### EXERCISE GOAL:
Copy the passage on student success below word for word, from "The real problem, I" to "support they need.".

### PROVIDED PASSAGE:

The Spring 2016 Ithaka S+R Higher Ed Insights survey on obstacles to innovation that would promote student success identifies four top roadblocks:  Insufficient funding for public institutions; faculty incentives not aligned to teaching and learning; administrative silos; and faculty resistance to change. The top solutions, in turn, are rewarding faculty for innovating in teaching and learning, acquiring better evidence on how to bring initiatives to scale, nurturing better collaboration among PreK-12 systems, community colleges, and universities, and establishing a unit record data system.

These are important findings, but I fear that the survey results might well be misinterpreted, as if the chief barriers to student success were faculty who fail to prioritize student learning outcomes, institutional rankings that fail to emphasize retention and graduation rates, and administrators unwilling to risk upsetting faculty.

The key takeaway from the survey, in my view, is the need for a robust data infrastructure.  We need to find ways to pay for such an infrastructure, train faculty, staff, and campus leadership to make data-informed decisions, break down administrative silos to create an integrated data system, and adopt a unit record system to better understand students’ educational trajectories over time. The institutions that have been most successful in moving the needle on student success have used data to:

  • Identify curricular bottlenecks.
  • Examine instructor variance in grading.
  • Manage course availability and scheduling.
  • Guide financial aid allocations.
  • Detect students at risk of failure and prompt proactive advising.

To be sure, there are many other elements that contribute to student success. Again, I worry that misinterpretations of the survey might divert attention from the factors that make the most difference.  These include:

  • Articulation agreements that assure that transfer students will be able to count courses taken elsewhere towards a degree.
  • A tiered system of student support – including peer advisors, peer tutors, and peer-facilitated study groups —with a special emphasis on courses with high drop-fail-withdraw (DFW) rates.
  • A coordinated approach to advising, coaching, and caretaking that targets those difficult transition points – such as shifts in majors or transferring credit hours – when students’ academic careers too often go off track.
  • Emergency financial aid to ensure that no student drops out due to a lack of money.
  • A curriculum with a clear value proposition.

I can add other elements to the list – a sense of belonging, a one-stop advising and student services center, an early alert system, online course selection and degree auditing tools, transparent, optimized degree pathways, a prescriptive degree plan prior to enrollment, supplemental instruction, on-campus employment, paid internships, and the high impact practices identified by George Kuh.  Neither faculty resistance nor misplaced faculty priorities explain the failure of many institutions to adopt these policies.

The real problem, I think, resides in a paradigm that tends to treat student success apart from curricular pathways that too many students do not find engaging; pedagogies that fail to provide sufficient active or authentic learning experiences; assessments that rely too heavily on high stakes examinations and insufficiently on lower stakes formative assessments; course scheduling and availability that do not meet the needs of students who work or care for family; and the difficulty many students face in obtaining the kinds of support they need.

### MATERIAL PROVIDED:
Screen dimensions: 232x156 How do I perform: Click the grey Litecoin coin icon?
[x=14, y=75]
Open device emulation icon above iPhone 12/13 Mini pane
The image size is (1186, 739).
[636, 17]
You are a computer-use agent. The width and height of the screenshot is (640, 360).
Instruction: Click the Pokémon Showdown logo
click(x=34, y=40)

==

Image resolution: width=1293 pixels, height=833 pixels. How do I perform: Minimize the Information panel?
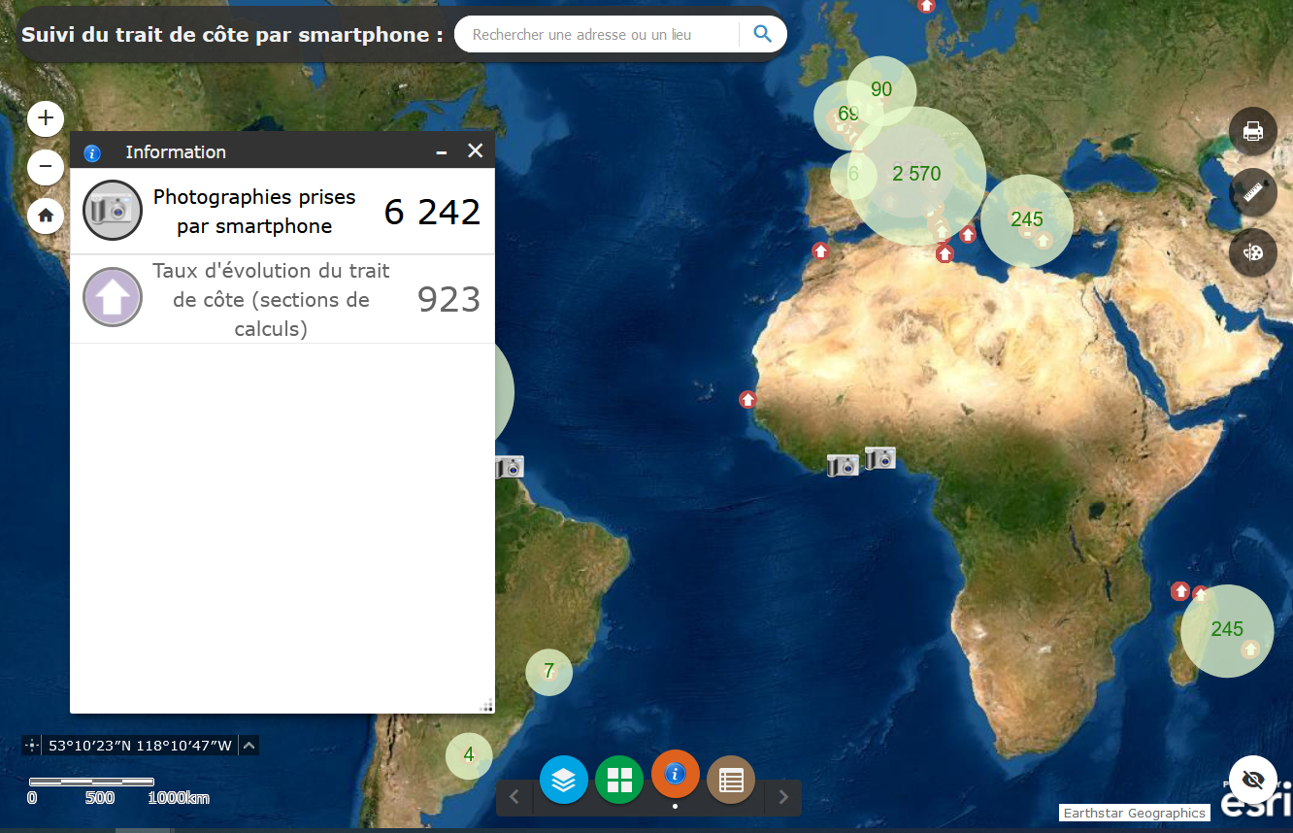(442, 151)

...

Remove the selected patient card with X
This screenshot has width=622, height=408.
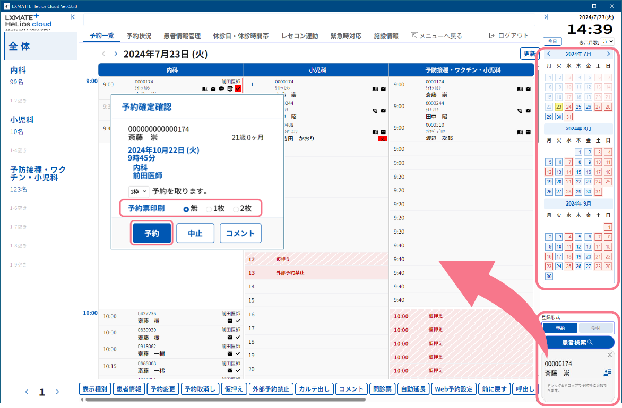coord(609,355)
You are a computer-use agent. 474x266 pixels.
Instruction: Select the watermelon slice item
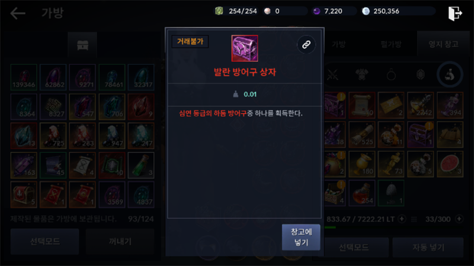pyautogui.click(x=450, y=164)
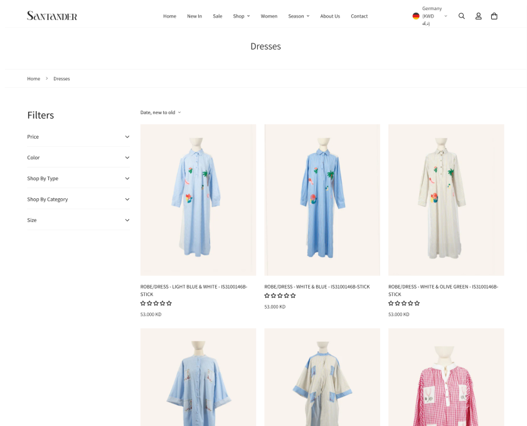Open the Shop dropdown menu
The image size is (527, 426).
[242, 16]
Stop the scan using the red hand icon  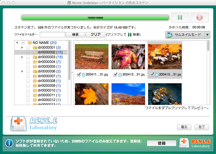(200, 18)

### ANSWER TO THE PROBLEM:
The real problem, I think, resides in a paradigm that tends to treat student success apart from curricular pathways that too many students do not find engaging; pedagogies that fail to provide sufficient active or authentic learning experiences; assessments that rely too heavily on high stakes examinations and insufficiently on lower stakes formative assessments; course scheduling and availability that do not meet the needs of students who work or care for family; and the difficulty many students face in obtaining the kinds of support they need.